This danger is long past.
While there is
reason for caution and the maintenance of bans on fishing for some
species, in general there is no longer any good case to be made against
whaling to supply those people who wish to eat whale meat. It is true
that no-one needs to eat whale meat these days, any more than anyone
needs to eat pork - but that is no reason to ban its consumption.
It is also true
that not a single indigenous person of any country, including the
United States or Russia, needs to eat whale meat.
Japan acted perfectly
logically in insisting that if there were to be a ban on whaling it
should apply equally to those who, in the name of some special sacred
right of indigenous peoples, had been exempted from the general ban.

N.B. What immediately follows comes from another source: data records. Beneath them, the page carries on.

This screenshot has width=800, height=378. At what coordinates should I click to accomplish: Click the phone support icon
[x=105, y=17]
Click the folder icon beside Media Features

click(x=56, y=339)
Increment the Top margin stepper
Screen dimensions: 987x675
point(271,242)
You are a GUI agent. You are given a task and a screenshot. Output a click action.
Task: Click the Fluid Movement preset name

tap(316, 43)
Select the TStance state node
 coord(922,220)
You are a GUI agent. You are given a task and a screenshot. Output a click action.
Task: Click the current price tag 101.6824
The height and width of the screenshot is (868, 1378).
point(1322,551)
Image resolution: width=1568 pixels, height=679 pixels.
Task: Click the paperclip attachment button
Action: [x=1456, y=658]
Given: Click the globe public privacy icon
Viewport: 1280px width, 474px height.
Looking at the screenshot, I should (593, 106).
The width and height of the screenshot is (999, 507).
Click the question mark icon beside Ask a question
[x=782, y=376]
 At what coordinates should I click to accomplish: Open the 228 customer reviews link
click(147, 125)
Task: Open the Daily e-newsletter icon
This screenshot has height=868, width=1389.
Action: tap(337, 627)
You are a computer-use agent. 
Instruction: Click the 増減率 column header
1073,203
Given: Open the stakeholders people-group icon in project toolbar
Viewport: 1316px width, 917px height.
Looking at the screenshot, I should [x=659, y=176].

Their protein needs can be perfectly adequately supplied in other
ways - they simply do not depend for their survival on eating whales.
If its
claim is to be based on tradition, then Japan has an equally valid
claim to hunt and eat whales on a traditional basis. If the survival
of a whale species is not threatened - and it is getting harder and
harder to argue with a straight face that minke whales, which are
very numerous in the Southern Ocean, would have their survival threatened
by limited commercial whaling - there is no sense in protecting it.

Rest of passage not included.